Work to be completed | Copy all lines in the data that contain the string "computer".

[Stored items from a collection]
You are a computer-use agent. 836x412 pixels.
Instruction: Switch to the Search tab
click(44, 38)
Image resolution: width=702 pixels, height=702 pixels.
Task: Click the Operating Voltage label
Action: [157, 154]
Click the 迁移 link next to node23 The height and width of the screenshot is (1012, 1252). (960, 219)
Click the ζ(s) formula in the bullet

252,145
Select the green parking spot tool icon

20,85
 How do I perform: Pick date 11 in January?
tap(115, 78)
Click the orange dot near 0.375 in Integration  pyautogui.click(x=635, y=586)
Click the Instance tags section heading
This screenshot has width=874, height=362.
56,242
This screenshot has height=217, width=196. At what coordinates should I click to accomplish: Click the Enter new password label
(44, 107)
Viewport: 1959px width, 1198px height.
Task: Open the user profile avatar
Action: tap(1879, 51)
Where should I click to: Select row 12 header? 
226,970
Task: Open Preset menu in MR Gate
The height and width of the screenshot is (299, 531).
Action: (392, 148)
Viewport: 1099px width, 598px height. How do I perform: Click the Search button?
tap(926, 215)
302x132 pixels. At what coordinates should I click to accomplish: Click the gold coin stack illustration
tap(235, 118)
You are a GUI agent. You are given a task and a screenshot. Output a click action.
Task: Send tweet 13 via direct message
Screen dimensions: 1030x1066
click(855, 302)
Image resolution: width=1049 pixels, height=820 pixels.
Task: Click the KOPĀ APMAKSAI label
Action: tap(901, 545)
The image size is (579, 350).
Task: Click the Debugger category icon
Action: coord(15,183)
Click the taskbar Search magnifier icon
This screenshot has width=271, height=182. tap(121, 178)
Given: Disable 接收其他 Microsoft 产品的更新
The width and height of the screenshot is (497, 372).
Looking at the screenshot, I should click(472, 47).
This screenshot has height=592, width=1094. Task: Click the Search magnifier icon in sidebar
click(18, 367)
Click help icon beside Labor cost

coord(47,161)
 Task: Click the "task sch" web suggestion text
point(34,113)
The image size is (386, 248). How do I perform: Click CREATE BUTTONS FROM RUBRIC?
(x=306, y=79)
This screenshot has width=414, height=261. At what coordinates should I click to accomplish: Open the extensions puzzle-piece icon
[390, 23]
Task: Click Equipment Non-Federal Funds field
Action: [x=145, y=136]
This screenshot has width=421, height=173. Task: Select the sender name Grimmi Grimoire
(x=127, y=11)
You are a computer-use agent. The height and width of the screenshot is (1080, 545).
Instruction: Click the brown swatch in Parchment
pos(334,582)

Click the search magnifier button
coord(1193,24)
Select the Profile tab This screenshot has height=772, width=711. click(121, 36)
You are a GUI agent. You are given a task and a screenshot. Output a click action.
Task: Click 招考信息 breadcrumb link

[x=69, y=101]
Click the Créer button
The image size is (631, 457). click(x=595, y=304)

Result for this task |
You are a computer-use agent. 836x412 pixels.
You are a computer-use agent. The height and width of the screenshot is (1080, 545).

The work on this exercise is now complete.